# Free copy of the Heidelberg Catechism on Kindle



## David (Jan 30, 2011)

Hi everyone. I have converted the Heidelberg Catechism into Kindle format, complete with a working table of contents and index of Lord's Days. Since the Catechism is in the Public Domain, I'm releasing the ebook in the Public Domain too.

You can download it from my website. The HTML source used to generate the book is available too.

If anyone notices errors or room for improvement, please let me know.


----------



## Christopher88 (Jan 30, 2011)

Thank you so much.
Do you have any desire to convert Westminster Confession?


----------



## jason d (Jan 30, 2011)

Got it, and it works great on my PC and mobile Kindle device... THANKS!


----------



## moral necessity (Jan 30, 2011)

Thanks, David! I wish I knew how to do all of that.

Blessings!


----------



## David (Jan 30, 2011)

I'm glad you are all enjoying it.

I do plan to try Kindle-ifying other documents like the Westminster Standards. I did the Heidelberg Catechism first as a test, and if it turns out well (as it seems to have), I'll move onto similar documents like the Standards. When I do more, I'll continue to post them here.

If anyone's interested in trying this themselves, it's a _fairly_ straightforward process, but pretty time consuming. If you can get the text for any document or book (this is easy for Public Domain titles), you just need reformat it in HTML (the markup used to making websites) and use Mobipocket Creator to turn it into a Kindle book. Having a powerful text editor (I use Vim) helps, as you can use macros to automate a large amount of this. You can see the HTML source I made for this book to see how it looks behind the scenes.


----------



## Michael Doyle (Jan 30, 2011)

Thank you David. I will enjoy the fruits of your labor.


----------



## TimV (Jan 30, 2011)

## Data excerpts
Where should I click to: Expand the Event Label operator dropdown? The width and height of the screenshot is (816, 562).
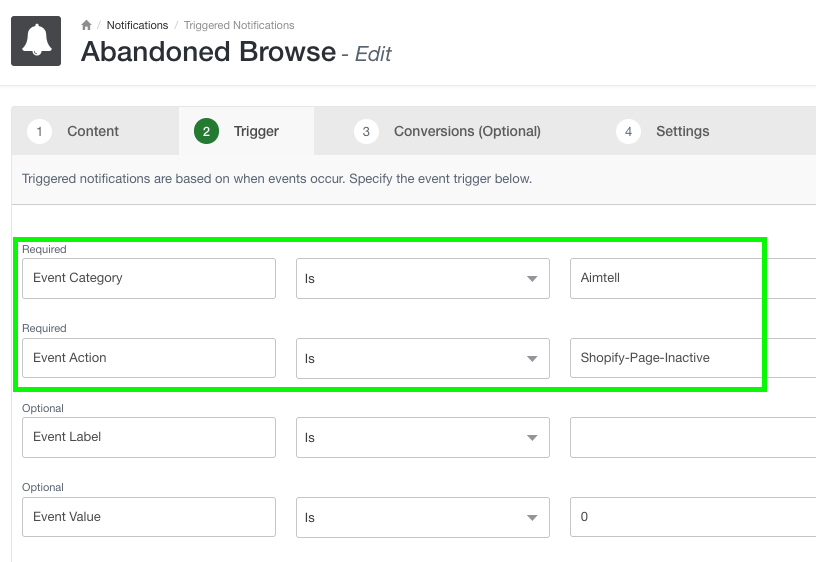tap(423, 437)
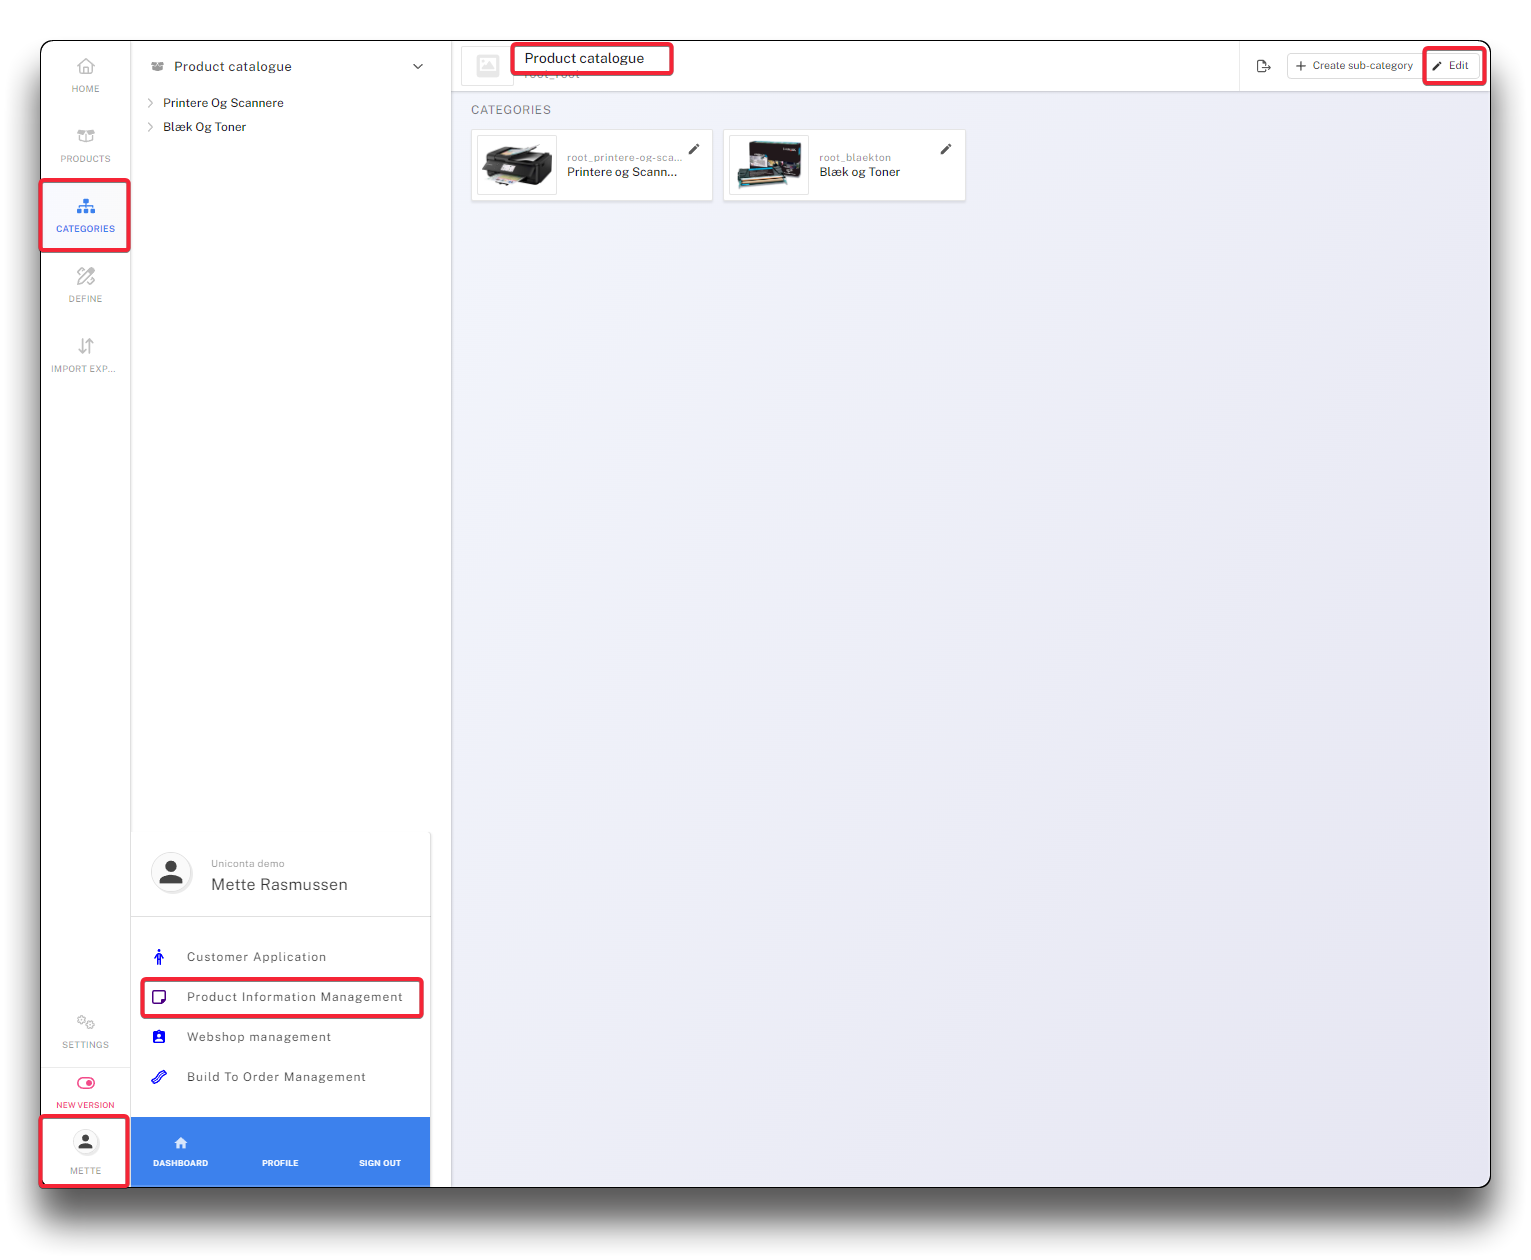Click the export icon beside Create sub-category
The height and width of the screenshot is (1260, 1531).
point(1264,66)
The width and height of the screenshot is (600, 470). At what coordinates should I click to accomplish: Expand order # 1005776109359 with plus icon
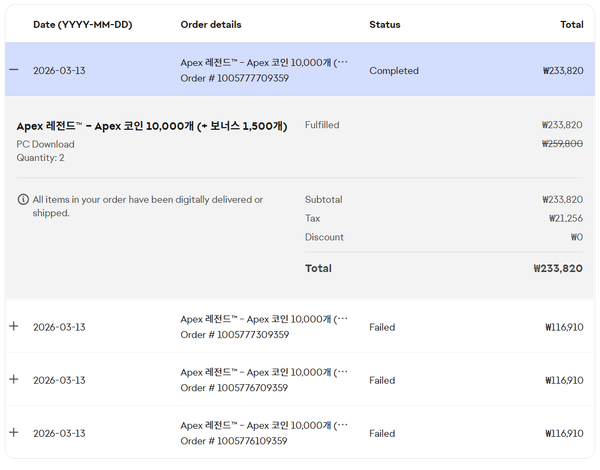(13, 432)
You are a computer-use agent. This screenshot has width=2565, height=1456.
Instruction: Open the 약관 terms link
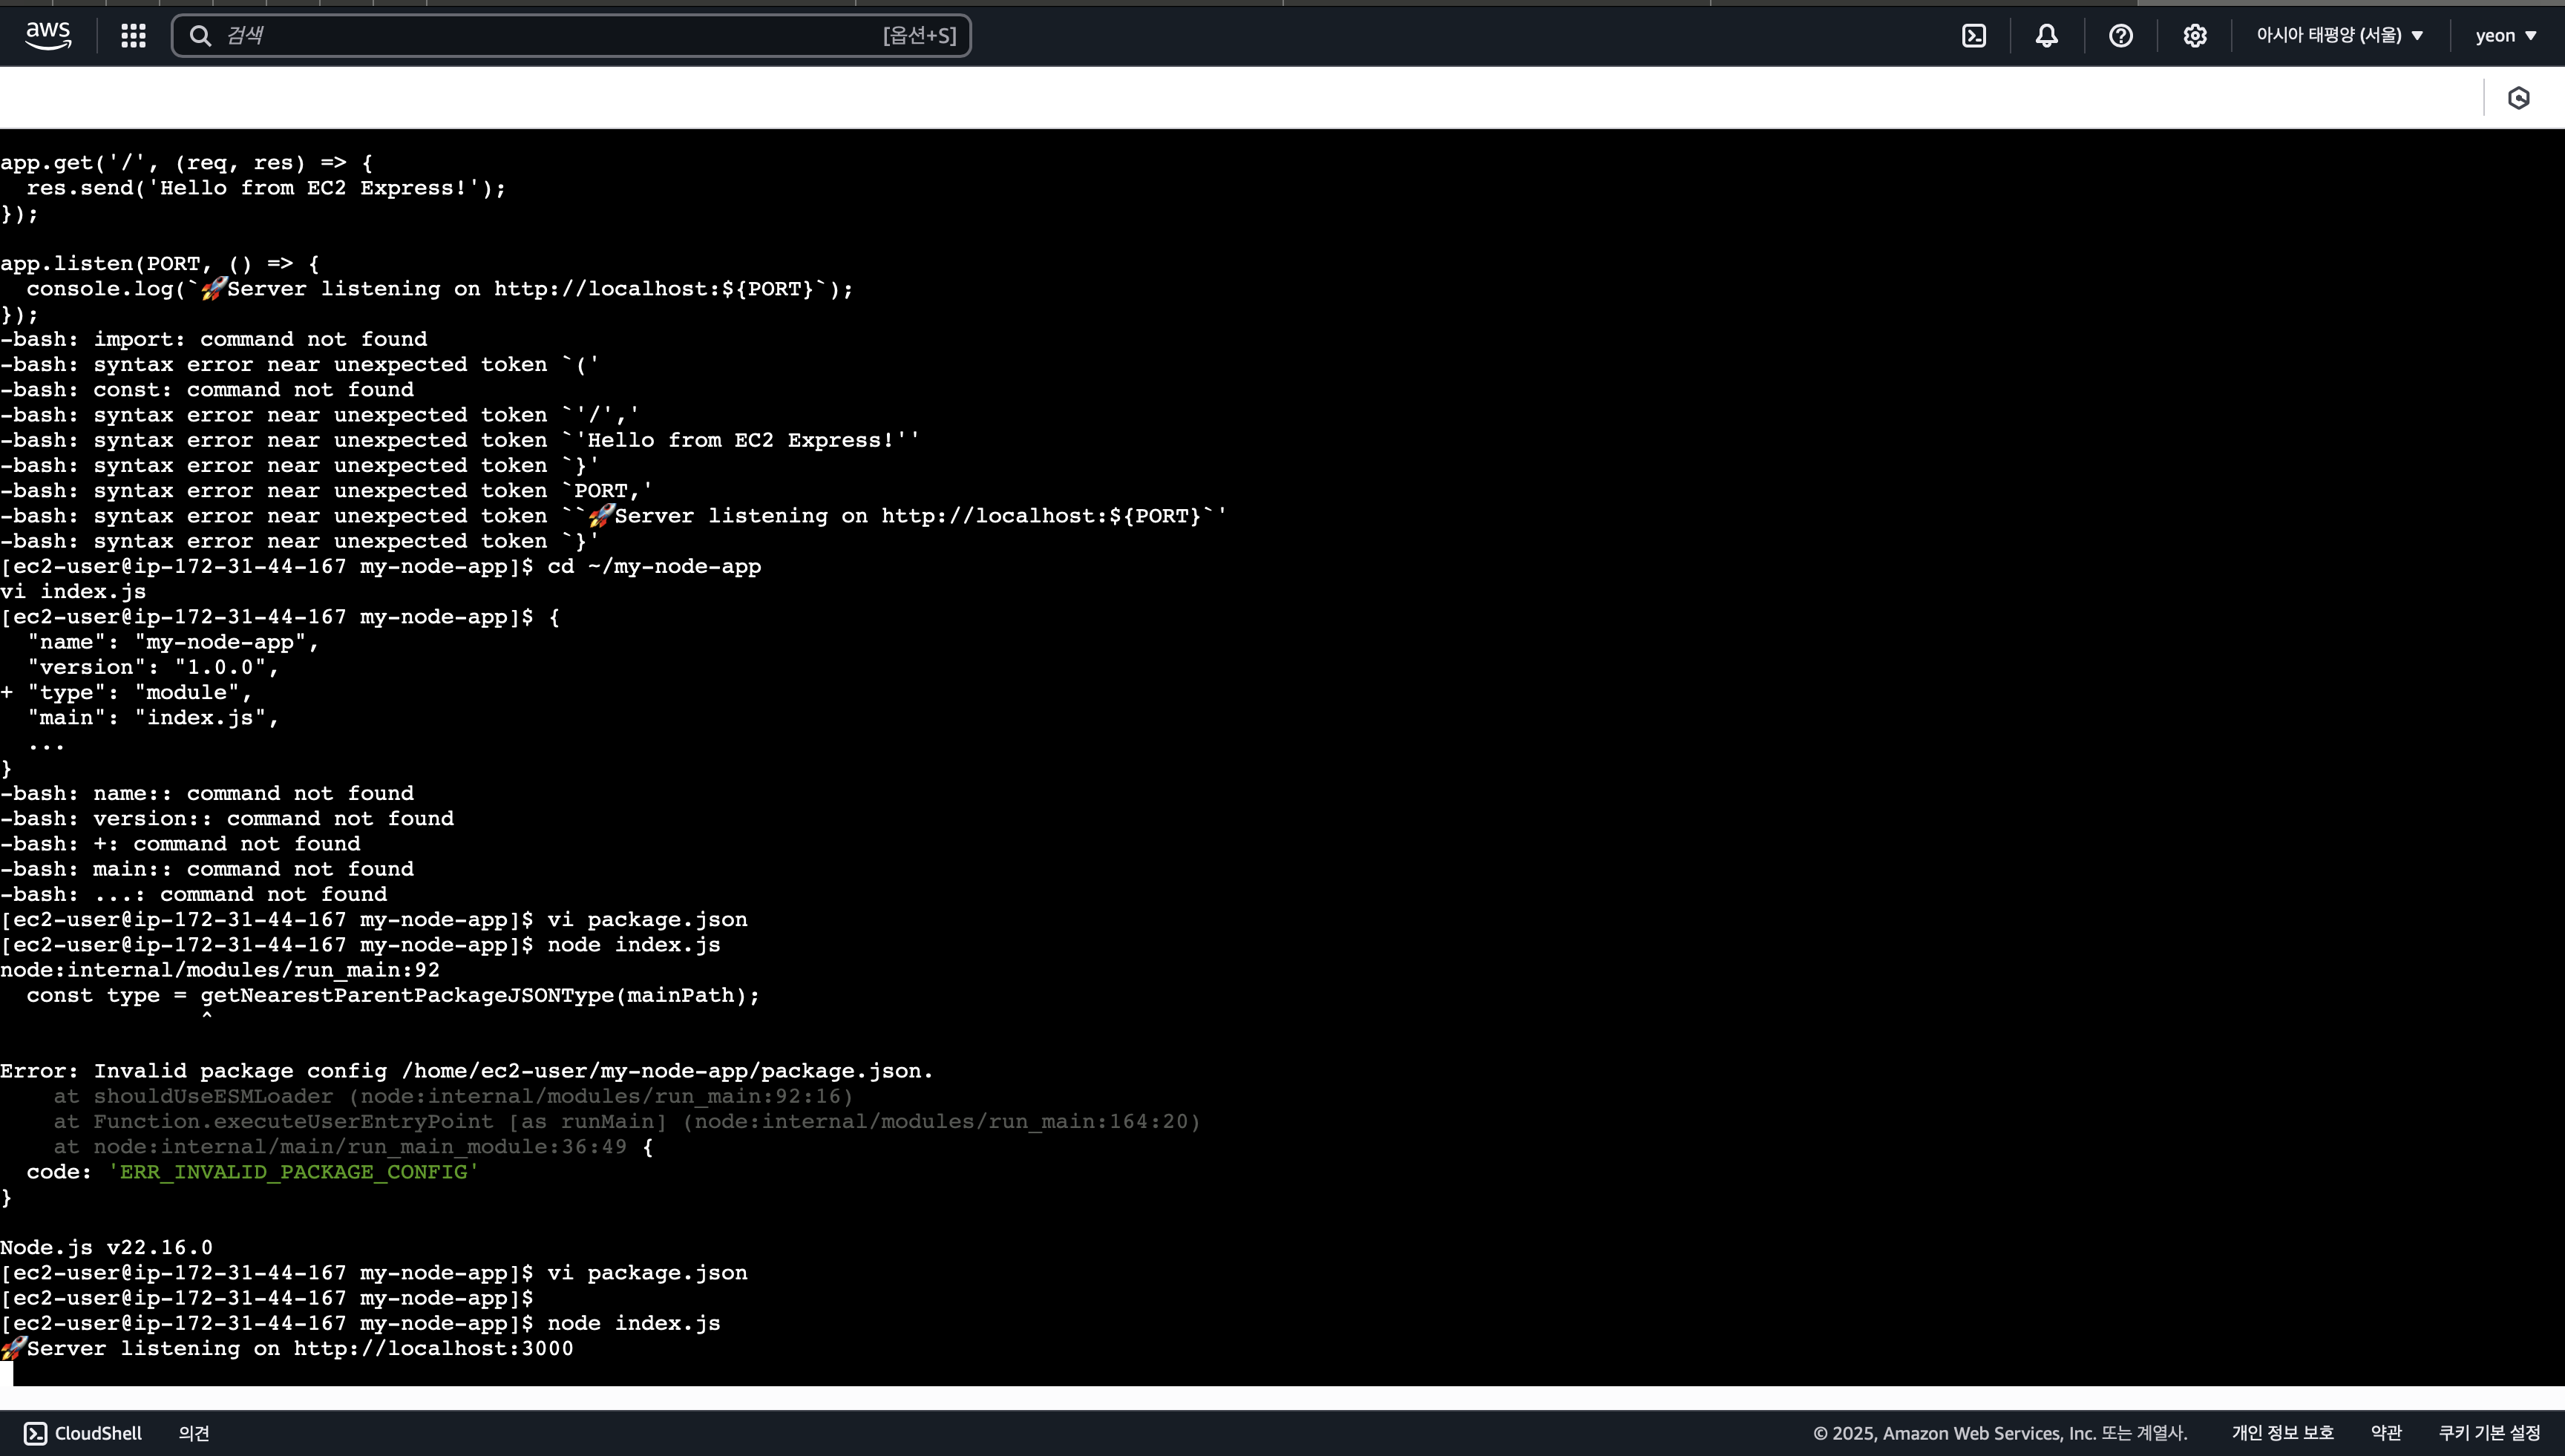pos(2386,1433)
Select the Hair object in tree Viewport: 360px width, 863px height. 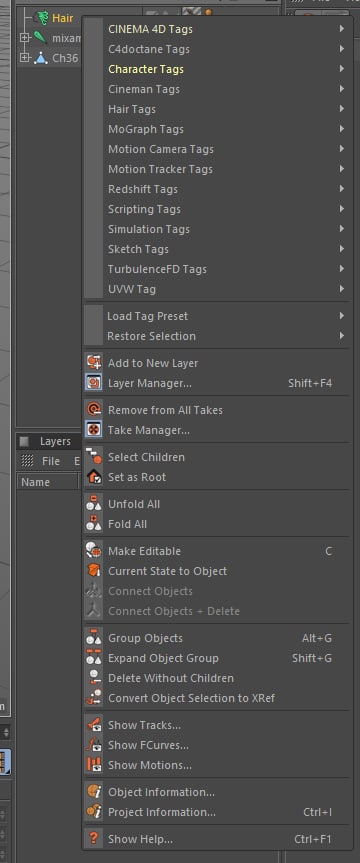click(x=63, y=18)

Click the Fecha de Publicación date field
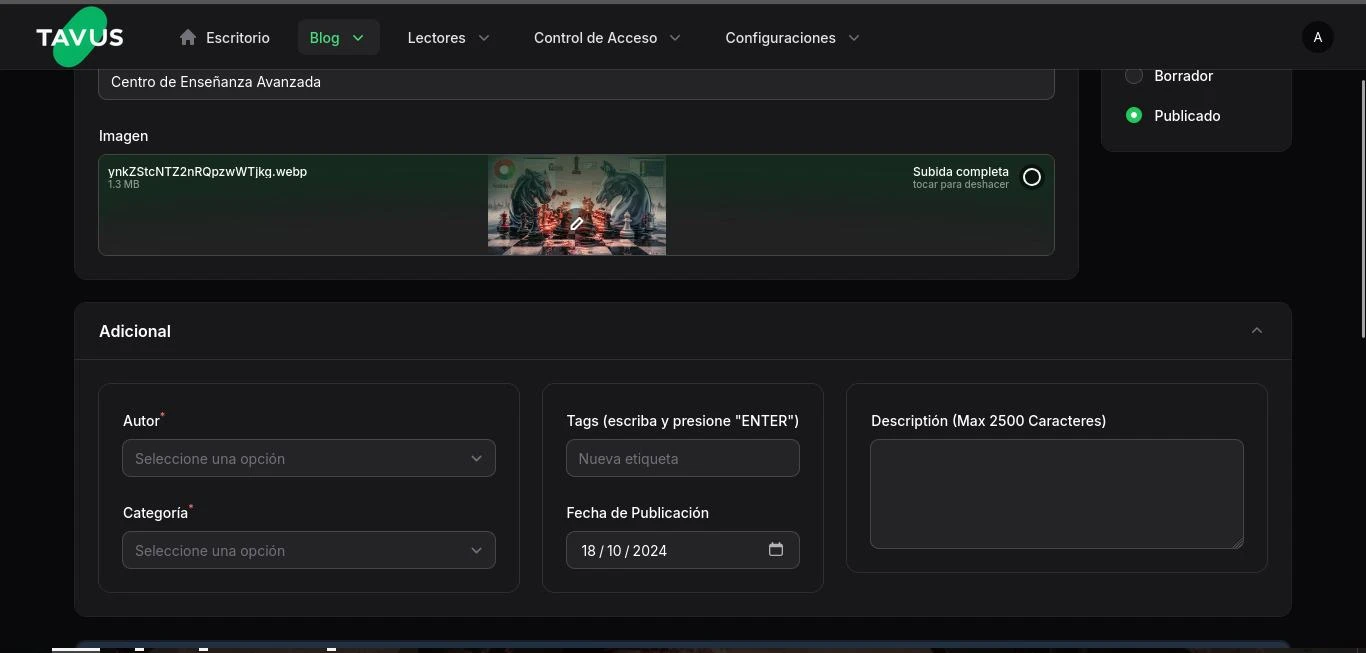point(660,551)
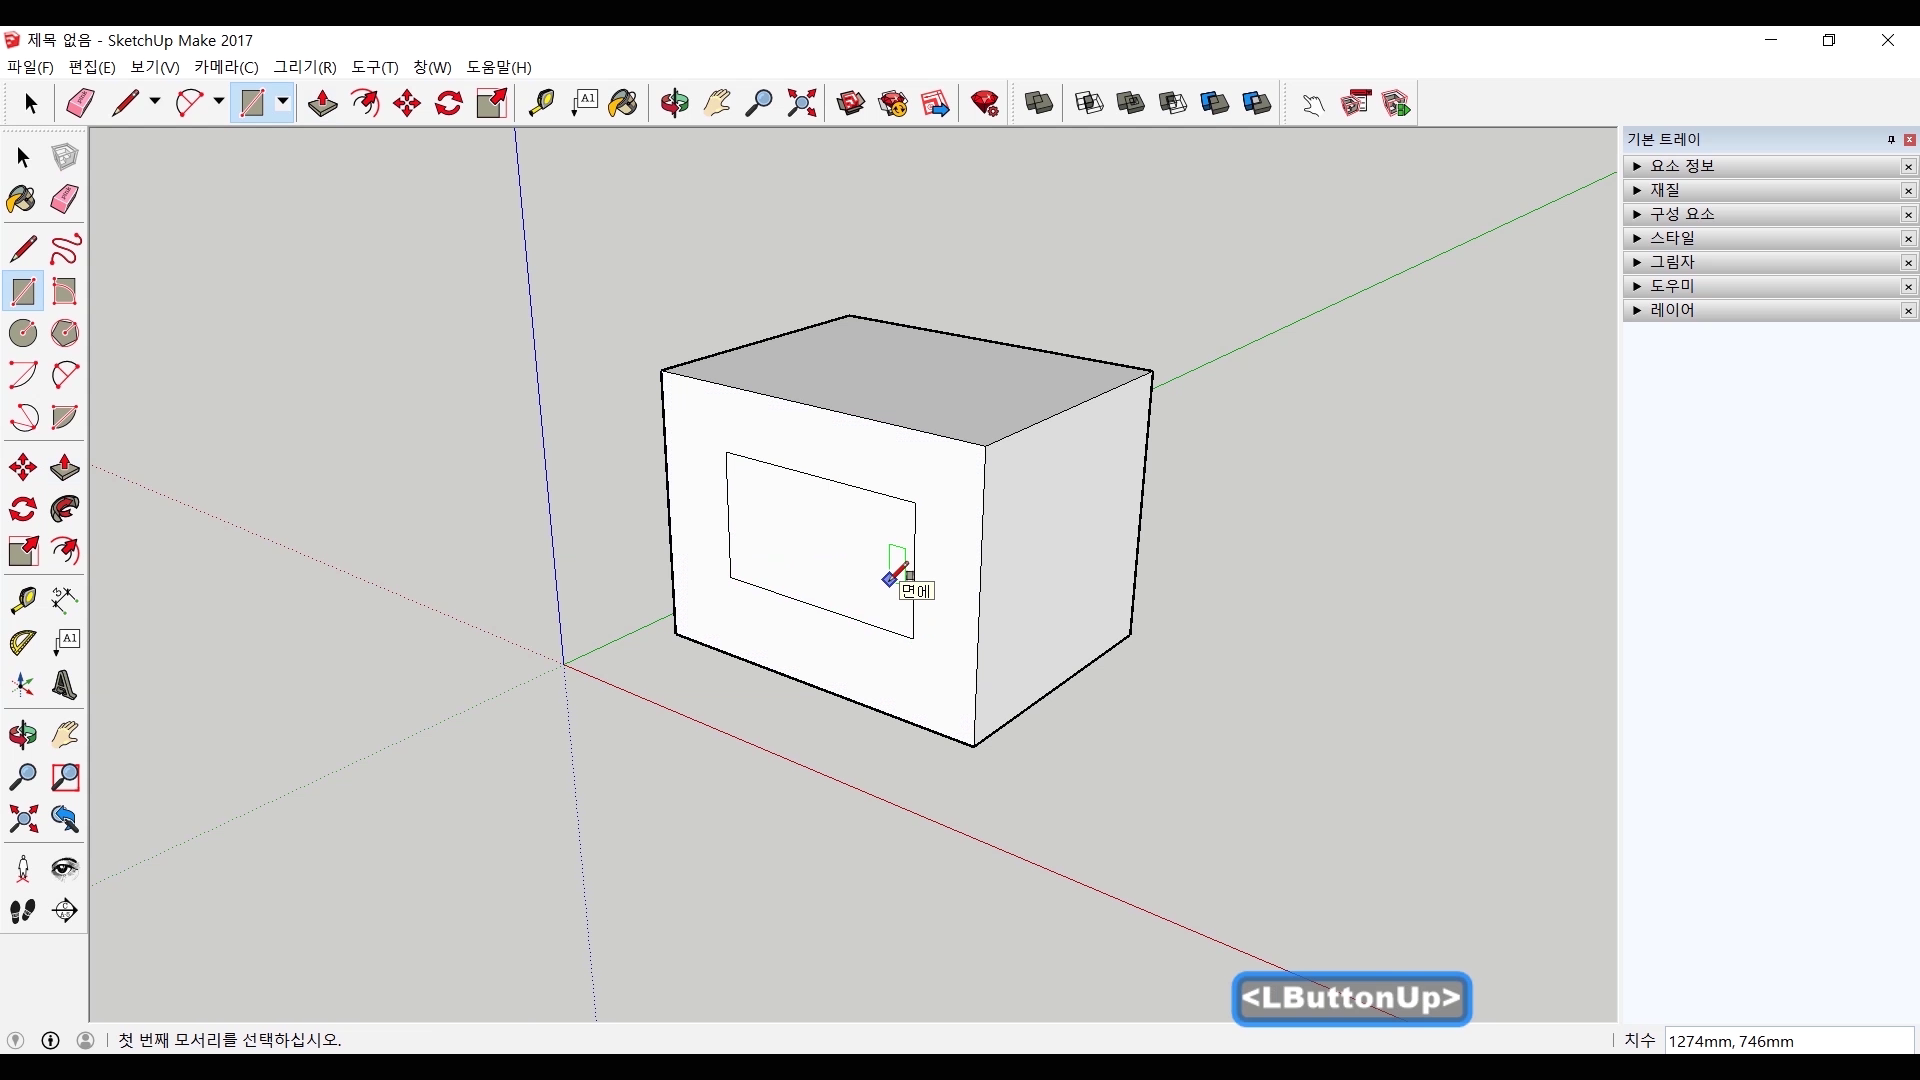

## Things to do
a - Please output everything from the first of the rows down to the line containing "point(1264,66)", both ends included, reproducing them verbatim but leaving out the pictures.
b - Pick up the Heidelberg Catechism thread from the point where it stops.
The Heidelberg Catechism thread and the rows are unrelated material.

## Solved problems
a -
Where should I click to: Expand the Event Label operator dropdown? The width and height of the screenshot is (816, 562).
tap(423, 437)
Click the export icon beside Create sub-category
The height and width of the screenshot is (1260, 1531).
point(1264,66)

b -
How about the PCA and OPC's Book of Church Orders 

I think we're gonna make our mate from down under regret his skills.


----------



## DMcFadden (Jan 30, 2011)

Well done, young man. Thanks. I downloaded it also.


----------



## LawrenceU (Jan 30, 2011)

Nicely done, David. Thank you. It is not on my Mac and will soon be on my phone.


----------



## Christopher88 (Jan 30, 2011)

TimV said:


> How about the PCA and OPC's Book of Church Orders



That would be great. How about the Trinity Hymnal as well?

LOL.

I look forward to enjoying the fruits of your labor friend. Thank you so much.


----------



## Steve Curtis (Jan 30, 2011)

Great - thanks!


----------



## ClayPot (Jan 30, 2011)

Fantastico! I was wondering recently whether any of the confessions were available in Kindle format. Thanks for the hard work!


----------



## nicnap (Jan 30, 2011)

Very nice! It is on my kindle.


----------



## DAVIDMC (Jan 30, 2011)

Thanks !!


----------



## baron (Jan 30, 2011)

Thanks David, this is better than the one I had on my Kindle without a table of contents.


----------



## David (Jan 30, 2011)

baron said:


> Thanks David, this is better than the one I had on my Kindle without a table of contents.


This is one of the reasons I decided to try it myself. A number of Public Domain Kindle books seem to be missing a table of contents, which makes them frustrating to navigate.

I'm glad everyone's finding the book useful. Are there any suggestions or improvements I can make?


----------



## Edward (Jan 30, 2011)

Sonny said:


> How about the Trinity Hymnal as well?



Probably too much in there is still under copyright to make that project worthwhile.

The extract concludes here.